The central emotional conflict here isn't fear, but a complex, oscillating relationship with an impending end. The speaker isn't running from "doom"; they're inviting it in, perhaps out of weariness or a desire to get it over with. The repetitive plea to "Get it over" underscores a profound exhaustion with the current state of limbo, a desperate longing for finality.
The most striking craft element is the stark contrast presented across the two verses. In Verse 1, the speaker is "waving like a teenager" and "playing like it's already over." Yet, in Verse 2, this shifts dramatically to waving like a dignified dowager and playing as if it's "gonna last forever." This creates a dizzying sense of a narrator caught between youthful eagerness and aged resignation, between fatalism and a strange, perhaps deluded, hope for endlessness, highlighting a profound internal struggle.

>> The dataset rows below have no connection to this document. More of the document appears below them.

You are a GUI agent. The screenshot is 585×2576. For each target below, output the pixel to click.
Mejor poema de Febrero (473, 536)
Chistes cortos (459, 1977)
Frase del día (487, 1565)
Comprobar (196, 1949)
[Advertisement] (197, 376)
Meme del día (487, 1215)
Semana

These lyrics are effective because they don't offer easy answers. The speaker's contradictory stances – welcoming doom while also wanting it to end, or simultaneously believing it's over and will last forever – resonate with the messy reality of confronting difficult truths. The direct address to "doom" transforms an abstract concept into an almost personified entity, making the speaker's defiant invitation feel both absurd and deeply human. The relentless repetition of "Get it over" builds a hypnotic plea, capturing the agonizing wait for an inevitable conclusion.